The Pacer

Independent voice of the University of Tennessee at Martin since 1928

Opinion

Opinion: fandom maybe killing anime

Anime fandom has always been one of those spaces that feels alive in ways that most communities don’t. It’s very loud, creative, emotional and weirdly intimate. Even between people who have never met, fans build entire identities around shows, characters and story arcs and even make their own characters. They edit, write essays, argue online, love fictional characters and make theories that we never asked for. But it ends up becoming a shared cultural language for many people to escape their mundane lives.

At its best, it’s gorgeous, it’s beautiful and it’s something that a lot of people share no matter their political views or their views on life in general. It’s one of the many reasons anime spreads so globally and connects people who, otherwise, would have absolutely nothing in common.

But there’s another, darker side to it that’s harder to ignore now, especially if you spend any time online. It has started to raise a question about where the fandom ends and where something more problematic begins.

A recent viral incident involves a man claiming to be Harry Dresden, a fictional character, and behaving in a very disturbing, reality-breaking way, which sparked conversations about how deeply parasocial tendencies start to harm how people view the fandom, and it all started with his Demon Slayer shirt.

It also makes you wonder how deeply people can attach themselves to such fictional identities. That situation is extreme and not representative of fandom as a whole, but it highlights something that most people turn a blind eye to.

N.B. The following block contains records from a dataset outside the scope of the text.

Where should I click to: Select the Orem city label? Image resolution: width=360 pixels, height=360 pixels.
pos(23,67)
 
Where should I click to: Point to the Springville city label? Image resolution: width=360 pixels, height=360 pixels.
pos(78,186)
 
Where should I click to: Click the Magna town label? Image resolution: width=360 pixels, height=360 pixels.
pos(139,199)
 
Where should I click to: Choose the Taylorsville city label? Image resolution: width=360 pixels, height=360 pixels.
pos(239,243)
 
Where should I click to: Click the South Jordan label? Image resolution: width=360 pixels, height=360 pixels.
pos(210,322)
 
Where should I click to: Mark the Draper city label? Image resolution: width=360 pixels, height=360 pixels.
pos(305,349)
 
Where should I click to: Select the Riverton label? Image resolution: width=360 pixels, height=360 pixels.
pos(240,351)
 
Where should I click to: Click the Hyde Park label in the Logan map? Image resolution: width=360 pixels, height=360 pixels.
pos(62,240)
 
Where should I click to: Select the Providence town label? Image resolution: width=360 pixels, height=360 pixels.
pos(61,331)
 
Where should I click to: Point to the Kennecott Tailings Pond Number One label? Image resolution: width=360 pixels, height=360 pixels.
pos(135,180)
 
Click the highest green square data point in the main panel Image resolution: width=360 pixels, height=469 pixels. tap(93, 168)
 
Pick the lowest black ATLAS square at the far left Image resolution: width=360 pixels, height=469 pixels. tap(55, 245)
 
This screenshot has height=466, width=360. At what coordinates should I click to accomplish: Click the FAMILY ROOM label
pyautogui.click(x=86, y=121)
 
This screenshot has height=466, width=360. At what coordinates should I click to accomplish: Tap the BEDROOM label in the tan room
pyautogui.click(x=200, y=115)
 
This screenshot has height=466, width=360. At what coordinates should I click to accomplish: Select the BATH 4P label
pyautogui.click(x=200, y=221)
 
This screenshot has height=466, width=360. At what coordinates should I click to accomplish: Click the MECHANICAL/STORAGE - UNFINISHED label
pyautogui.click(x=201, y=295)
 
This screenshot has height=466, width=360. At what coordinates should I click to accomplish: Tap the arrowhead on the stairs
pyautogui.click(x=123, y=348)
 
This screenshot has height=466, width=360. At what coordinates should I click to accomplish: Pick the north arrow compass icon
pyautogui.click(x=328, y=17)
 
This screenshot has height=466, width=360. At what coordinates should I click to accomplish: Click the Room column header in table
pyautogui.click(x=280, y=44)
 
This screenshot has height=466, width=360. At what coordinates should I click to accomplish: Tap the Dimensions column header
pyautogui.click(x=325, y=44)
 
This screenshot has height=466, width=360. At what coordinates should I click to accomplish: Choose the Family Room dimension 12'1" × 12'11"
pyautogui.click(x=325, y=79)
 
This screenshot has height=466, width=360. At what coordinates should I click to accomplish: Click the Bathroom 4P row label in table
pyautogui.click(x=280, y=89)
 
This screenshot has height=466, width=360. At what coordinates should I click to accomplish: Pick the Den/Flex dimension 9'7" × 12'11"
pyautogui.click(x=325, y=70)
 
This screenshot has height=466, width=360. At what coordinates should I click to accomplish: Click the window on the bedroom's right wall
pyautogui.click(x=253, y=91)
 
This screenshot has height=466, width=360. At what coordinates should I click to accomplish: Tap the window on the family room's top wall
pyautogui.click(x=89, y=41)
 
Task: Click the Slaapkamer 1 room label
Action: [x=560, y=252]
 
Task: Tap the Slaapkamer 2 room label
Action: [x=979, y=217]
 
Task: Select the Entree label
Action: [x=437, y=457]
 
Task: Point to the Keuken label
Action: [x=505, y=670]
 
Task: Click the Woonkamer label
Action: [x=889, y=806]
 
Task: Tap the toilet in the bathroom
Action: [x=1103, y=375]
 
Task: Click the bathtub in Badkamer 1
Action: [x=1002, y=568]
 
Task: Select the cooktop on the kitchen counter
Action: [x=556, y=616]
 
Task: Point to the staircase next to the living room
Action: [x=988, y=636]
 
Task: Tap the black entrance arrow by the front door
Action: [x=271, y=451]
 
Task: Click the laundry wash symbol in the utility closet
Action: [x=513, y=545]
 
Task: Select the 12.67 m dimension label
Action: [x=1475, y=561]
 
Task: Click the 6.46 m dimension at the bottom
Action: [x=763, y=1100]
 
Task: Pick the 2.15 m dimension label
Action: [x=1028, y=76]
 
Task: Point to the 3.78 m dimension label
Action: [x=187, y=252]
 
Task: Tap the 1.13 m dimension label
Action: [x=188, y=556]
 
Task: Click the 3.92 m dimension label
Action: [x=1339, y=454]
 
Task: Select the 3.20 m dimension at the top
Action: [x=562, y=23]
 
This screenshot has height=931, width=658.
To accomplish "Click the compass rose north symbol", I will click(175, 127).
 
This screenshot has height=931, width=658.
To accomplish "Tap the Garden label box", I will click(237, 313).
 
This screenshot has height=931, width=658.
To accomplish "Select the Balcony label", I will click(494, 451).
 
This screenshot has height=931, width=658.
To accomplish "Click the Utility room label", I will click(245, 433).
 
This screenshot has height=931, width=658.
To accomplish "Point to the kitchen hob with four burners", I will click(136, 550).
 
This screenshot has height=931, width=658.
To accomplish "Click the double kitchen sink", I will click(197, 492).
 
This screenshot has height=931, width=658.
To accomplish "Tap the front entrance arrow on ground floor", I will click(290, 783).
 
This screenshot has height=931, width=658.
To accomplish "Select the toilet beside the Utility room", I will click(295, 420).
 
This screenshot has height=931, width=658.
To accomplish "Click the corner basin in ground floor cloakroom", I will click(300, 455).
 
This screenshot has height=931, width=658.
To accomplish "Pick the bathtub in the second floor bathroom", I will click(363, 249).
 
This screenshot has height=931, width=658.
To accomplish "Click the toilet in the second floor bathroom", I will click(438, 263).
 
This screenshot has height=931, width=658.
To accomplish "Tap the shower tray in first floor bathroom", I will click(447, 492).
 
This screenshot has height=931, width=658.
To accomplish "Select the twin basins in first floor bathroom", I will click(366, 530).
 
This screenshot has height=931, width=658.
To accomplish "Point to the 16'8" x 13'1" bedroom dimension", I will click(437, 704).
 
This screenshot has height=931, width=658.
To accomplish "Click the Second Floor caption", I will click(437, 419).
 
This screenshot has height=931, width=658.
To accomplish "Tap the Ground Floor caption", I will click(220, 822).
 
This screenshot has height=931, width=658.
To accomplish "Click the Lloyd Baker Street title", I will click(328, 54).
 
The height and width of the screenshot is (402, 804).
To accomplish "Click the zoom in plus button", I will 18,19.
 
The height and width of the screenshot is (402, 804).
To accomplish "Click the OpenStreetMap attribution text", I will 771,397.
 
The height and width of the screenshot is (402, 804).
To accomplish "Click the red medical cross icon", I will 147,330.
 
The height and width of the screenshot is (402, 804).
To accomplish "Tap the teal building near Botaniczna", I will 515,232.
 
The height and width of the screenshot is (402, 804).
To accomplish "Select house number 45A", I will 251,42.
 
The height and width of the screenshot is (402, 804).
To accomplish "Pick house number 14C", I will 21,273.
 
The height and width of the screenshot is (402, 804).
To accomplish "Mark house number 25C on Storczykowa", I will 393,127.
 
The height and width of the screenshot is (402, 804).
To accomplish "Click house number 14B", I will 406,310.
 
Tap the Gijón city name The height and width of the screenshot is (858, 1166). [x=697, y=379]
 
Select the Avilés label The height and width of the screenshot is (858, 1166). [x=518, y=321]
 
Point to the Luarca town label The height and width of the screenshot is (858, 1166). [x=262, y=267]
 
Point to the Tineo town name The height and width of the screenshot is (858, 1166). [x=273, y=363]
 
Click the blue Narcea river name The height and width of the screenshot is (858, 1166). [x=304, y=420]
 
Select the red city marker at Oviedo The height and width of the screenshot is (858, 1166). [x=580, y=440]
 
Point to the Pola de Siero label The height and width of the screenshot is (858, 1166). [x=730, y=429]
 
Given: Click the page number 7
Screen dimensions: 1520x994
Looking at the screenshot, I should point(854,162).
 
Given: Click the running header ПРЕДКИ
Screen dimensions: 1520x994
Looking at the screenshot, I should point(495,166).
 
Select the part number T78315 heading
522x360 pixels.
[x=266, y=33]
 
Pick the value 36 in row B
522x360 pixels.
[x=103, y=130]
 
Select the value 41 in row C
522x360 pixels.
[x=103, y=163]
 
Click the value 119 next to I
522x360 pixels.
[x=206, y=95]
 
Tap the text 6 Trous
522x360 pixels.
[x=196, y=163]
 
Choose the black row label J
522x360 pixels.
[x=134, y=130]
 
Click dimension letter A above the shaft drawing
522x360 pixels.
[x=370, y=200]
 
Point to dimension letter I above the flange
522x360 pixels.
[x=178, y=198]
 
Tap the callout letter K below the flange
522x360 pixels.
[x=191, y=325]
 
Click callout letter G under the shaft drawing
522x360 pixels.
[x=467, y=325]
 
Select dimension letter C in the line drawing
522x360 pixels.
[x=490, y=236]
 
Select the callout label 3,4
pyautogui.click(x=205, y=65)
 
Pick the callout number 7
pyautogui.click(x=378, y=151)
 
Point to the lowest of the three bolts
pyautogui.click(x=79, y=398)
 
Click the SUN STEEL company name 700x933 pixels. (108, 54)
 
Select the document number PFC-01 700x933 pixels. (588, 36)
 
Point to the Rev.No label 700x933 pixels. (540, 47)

Most anime fans are nowhere near that extreme, but anime fandom doesn’t exist in isolation — it exists online, where behavior gets amplified, reshaped and repeated until it becomes culture.

And that’s where things start to get complicated. One of the most visible tensions inside anime fandom today is the way characters are discussed, especially underage ones.

Characters like Yuji Itadori, Nezuko Kamado and Toru Hagakure are often reduced in online spaces to nothing but inappropriate jokes, memes and maybe even weird discussion or obsession. Content strips away their context and age framing or narrative purpose entirely.

This is where the conversation usually splits off into a very awkward V shape. Some people argue it’s harmless because the characters are fiction, but others argue it’s pedophilia. But that response misses the bigger issue people are actually reacting to.

It’s not about legality or fiction versus reality. It’s about culture. It’s about what becomes normalized in a space where millions of people are watching, scrolling and absorbing content all at the same time.

Let’s face it, fandom is not judged internally by its best behavior — it is judged externally by its most visible horrible behavior.

And online visibility is everywhere, and the majority of anime fans are just engaging normally, watching shows, enjoying characters, maybe even thirsting occasionally over Nanami or Gojo, maybe even participating in panels or cosplaying as their favorite character. They’re not doing anything controversial or extreme, but they often get grouped into the same perception as the louder corners of the internet — the ones that push boundaries and sexualize underage characters, turning everything into something provocative.

The frustrating part is that reputation doesn’t get built on the good people, it gets built on what is most visible, and it’s usually the horrible behavior of anime fandom.

Repetition is something that affects how a fandom is seen, especially anime fandom. Algorithms reward attention; attention rewards extremity, and extremity becomes familiar over time.

So, if most fans are completely harmless, the culture outsiders see is shaped by what gets amplified the most and not what is the most representative of an anime fandom or community.

That creates tension anime fandom hasn’t fully reckoned with yet, because it exists in the strange space where genuine appreciation, artistic engagement and love for characters are very much real, and community building exists.

This leads to the bigger question underneath all of this: What happens when a community’s loudest behavior doesn’t reflect its majority but defines what its image is?

Because that is the position anime fandom finds itself in.

While anime fandom is full of passionate, thoughtful and respectable fans, it also gets shaped fairly by parts of itself that are pushed too far, too publicly and too often.

At some point, it stops being just “a few bad fans” because fandom culture doesn’t get judged by what it says it is, it gets judged by how it’s seen.

And if the most visible parts of anime fandom are the ones blurring the lines people aren’t comfortable with, then reputation isn’t being misunderstood—it’s being built post by post, edit by edit and trend by trend. The real question isn’t why people are uncomfortable anymore; it’s why the community keeps acting surprised that they are.